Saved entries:
[Start of Attachment]
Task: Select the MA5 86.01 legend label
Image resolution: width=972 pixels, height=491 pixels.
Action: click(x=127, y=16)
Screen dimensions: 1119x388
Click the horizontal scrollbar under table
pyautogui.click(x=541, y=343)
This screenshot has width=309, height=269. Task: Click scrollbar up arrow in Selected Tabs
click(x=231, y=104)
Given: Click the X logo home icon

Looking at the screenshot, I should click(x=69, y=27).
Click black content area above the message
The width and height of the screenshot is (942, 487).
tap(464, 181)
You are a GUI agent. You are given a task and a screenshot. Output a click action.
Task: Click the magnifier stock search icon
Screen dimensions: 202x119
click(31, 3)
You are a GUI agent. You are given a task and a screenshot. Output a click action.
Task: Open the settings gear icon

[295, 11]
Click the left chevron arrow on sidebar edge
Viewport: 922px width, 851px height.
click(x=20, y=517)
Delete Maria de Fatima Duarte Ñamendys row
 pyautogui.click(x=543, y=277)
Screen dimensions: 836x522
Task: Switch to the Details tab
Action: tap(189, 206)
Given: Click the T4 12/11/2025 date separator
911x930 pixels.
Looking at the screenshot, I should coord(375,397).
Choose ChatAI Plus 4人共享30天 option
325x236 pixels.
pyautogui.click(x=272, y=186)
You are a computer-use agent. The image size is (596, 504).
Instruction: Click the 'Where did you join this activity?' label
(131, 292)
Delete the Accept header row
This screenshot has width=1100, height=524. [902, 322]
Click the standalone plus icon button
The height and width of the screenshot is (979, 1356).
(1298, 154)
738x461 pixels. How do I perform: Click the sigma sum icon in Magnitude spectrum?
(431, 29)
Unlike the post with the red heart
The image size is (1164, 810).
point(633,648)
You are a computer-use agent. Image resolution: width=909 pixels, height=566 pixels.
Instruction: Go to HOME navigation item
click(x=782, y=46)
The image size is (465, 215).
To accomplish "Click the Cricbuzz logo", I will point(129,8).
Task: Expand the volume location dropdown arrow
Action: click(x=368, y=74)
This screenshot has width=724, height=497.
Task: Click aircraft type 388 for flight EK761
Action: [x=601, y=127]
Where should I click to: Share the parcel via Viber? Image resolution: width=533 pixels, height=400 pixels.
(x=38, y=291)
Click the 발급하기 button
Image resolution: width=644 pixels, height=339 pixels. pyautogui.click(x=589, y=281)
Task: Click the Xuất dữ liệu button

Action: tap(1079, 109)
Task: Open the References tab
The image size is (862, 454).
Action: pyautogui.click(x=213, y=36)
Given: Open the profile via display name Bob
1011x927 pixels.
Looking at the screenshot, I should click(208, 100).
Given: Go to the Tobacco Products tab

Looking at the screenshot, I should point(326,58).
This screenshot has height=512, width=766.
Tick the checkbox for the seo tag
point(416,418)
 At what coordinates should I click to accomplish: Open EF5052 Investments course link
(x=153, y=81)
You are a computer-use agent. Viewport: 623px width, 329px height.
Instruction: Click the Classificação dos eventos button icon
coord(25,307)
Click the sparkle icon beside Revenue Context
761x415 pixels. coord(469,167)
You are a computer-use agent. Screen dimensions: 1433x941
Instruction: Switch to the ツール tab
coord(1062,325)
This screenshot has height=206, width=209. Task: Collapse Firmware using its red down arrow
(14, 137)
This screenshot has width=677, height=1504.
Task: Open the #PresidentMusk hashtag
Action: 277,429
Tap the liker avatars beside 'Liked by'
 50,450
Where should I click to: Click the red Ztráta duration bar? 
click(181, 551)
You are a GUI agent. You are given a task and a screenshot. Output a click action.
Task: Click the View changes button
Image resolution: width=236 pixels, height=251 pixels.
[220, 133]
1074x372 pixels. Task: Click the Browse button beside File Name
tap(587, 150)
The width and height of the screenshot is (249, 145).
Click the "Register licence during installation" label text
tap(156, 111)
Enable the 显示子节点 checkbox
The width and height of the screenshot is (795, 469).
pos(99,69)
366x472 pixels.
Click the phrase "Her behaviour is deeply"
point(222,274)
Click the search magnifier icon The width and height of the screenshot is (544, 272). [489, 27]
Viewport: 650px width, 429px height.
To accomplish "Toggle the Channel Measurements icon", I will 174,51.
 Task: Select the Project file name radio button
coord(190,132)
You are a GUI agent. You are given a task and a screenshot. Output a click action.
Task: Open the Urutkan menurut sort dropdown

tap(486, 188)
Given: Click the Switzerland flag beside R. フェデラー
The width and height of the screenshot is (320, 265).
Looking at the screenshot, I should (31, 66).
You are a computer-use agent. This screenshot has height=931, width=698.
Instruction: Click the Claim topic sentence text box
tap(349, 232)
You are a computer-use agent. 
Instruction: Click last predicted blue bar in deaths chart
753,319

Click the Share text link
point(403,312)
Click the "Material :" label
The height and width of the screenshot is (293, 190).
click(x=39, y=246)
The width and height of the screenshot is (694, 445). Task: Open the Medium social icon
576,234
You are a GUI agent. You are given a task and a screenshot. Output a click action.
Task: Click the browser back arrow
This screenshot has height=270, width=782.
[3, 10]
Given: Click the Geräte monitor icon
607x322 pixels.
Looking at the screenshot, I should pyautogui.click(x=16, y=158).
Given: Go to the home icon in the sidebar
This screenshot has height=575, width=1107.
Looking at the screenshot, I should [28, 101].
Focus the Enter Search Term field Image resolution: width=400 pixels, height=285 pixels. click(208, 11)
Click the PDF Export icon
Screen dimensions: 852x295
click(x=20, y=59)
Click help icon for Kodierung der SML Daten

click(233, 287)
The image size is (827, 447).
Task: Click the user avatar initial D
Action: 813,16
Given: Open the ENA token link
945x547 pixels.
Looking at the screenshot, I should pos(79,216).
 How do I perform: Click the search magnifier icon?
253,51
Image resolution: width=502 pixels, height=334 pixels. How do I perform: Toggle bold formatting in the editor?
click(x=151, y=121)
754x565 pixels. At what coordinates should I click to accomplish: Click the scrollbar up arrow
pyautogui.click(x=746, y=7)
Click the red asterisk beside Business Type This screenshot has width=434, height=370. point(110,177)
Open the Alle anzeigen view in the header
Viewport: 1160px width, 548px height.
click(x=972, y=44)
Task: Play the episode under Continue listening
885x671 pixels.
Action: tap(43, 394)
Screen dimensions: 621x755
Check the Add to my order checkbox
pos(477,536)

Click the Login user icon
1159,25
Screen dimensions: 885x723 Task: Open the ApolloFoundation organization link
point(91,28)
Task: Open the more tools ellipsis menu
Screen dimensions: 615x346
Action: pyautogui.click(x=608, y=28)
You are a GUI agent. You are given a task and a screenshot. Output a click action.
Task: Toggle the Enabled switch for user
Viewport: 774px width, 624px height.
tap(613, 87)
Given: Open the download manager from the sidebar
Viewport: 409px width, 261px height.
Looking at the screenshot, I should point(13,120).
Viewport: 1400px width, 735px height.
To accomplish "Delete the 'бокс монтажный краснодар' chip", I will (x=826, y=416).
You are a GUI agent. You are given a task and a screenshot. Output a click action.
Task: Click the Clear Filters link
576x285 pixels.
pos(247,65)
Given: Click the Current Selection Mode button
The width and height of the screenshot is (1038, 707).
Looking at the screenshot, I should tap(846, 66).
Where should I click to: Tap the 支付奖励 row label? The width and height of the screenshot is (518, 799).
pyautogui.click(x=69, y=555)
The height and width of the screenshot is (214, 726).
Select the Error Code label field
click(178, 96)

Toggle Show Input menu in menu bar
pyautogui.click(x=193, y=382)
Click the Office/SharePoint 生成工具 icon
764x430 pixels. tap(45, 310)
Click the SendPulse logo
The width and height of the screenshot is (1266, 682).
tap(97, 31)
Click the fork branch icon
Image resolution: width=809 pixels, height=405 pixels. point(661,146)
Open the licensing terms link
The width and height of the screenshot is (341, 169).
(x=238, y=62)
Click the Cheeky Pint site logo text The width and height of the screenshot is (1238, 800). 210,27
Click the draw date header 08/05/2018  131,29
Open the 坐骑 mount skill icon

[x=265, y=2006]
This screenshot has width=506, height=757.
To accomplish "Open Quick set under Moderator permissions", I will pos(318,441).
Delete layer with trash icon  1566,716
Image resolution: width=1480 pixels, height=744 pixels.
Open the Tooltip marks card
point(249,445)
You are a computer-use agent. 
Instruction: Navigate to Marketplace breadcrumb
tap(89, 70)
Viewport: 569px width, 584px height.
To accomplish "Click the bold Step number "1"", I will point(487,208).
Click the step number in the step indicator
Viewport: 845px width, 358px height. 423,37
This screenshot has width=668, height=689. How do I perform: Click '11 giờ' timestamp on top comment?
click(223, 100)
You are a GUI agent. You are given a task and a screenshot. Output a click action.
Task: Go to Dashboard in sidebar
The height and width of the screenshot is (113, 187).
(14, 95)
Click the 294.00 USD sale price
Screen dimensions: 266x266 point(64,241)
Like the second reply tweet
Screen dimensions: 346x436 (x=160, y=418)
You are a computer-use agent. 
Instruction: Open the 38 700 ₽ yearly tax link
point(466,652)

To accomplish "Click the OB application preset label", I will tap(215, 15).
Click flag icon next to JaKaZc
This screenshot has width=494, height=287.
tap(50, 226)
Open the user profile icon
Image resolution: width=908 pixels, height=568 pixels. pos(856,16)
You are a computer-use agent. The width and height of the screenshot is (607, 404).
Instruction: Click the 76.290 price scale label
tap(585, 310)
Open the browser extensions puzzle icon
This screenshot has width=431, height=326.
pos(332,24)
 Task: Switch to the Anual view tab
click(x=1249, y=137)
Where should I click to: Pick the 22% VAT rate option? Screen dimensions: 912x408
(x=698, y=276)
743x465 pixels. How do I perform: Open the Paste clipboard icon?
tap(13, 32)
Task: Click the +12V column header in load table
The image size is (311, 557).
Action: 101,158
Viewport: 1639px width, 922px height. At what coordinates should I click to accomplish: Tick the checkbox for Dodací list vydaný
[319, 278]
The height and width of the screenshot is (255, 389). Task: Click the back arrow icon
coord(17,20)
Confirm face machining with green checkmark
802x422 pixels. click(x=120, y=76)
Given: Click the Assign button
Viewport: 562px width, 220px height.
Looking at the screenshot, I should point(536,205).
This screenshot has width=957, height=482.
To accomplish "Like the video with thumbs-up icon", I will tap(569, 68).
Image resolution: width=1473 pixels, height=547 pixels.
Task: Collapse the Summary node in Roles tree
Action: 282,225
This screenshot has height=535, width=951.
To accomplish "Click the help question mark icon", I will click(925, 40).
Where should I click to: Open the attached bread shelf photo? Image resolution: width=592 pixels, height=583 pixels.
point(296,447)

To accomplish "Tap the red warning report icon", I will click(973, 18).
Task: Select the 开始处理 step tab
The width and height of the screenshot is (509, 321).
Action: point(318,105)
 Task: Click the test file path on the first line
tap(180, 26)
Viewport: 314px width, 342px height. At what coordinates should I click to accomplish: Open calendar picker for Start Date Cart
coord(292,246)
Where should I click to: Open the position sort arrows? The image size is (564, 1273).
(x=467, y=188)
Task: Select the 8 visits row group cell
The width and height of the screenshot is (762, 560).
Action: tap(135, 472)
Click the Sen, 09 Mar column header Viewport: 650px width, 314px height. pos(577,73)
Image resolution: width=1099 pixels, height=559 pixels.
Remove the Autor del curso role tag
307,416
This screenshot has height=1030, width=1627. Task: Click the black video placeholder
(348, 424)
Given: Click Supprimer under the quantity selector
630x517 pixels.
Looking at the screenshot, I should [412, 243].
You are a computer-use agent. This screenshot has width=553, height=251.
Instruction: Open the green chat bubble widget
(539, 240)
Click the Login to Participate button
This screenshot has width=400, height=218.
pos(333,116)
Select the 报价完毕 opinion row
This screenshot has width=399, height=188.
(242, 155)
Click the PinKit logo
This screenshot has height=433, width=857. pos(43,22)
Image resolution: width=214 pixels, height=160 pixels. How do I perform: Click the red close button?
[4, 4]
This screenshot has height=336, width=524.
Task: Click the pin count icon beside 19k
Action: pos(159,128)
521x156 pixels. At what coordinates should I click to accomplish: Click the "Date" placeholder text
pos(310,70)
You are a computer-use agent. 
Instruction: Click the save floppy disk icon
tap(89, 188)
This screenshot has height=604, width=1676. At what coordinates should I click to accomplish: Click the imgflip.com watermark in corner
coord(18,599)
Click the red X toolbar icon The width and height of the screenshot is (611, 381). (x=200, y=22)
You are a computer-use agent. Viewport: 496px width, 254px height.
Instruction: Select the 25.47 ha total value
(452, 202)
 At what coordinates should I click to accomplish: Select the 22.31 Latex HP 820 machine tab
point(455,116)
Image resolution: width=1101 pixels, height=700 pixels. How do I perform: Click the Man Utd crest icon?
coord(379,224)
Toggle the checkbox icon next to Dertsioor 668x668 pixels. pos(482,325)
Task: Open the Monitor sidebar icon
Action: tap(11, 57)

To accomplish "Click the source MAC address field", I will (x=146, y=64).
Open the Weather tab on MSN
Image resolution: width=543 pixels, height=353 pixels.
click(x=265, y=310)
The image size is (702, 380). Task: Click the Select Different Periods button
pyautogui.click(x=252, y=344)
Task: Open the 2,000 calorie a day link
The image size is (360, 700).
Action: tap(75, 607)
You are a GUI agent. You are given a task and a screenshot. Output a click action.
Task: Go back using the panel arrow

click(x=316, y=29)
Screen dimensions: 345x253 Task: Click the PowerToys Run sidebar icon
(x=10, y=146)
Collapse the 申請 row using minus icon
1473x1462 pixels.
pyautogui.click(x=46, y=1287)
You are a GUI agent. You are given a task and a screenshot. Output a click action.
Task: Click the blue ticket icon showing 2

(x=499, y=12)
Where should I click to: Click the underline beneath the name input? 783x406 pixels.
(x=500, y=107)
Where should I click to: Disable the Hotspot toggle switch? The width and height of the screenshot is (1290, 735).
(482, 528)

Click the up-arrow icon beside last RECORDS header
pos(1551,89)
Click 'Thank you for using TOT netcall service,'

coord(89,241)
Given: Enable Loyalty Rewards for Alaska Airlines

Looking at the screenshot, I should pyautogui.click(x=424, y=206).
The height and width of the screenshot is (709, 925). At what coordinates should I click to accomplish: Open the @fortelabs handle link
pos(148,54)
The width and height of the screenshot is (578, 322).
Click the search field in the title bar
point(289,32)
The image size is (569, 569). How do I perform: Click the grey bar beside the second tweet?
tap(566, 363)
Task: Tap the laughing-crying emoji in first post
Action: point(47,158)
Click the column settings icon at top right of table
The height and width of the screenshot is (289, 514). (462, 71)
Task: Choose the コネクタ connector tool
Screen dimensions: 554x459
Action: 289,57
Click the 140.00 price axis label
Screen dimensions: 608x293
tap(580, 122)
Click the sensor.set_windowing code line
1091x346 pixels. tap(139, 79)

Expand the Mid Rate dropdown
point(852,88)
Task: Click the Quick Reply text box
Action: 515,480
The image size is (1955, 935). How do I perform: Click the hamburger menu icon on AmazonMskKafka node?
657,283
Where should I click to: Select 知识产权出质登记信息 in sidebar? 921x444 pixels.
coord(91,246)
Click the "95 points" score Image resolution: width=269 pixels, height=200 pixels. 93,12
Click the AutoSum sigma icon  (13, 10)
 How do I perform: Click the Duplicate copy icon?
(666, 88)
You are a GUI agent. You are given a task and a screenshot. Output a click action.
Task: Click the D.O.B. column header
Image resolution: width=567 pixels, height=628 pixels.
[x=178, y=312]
[End of Attachment]
» EXERCISE DETAILS:
Within the entries above, how many lines hold the string "Choose"? State the number with no other words.

» PROBLEM SOLUTION:
2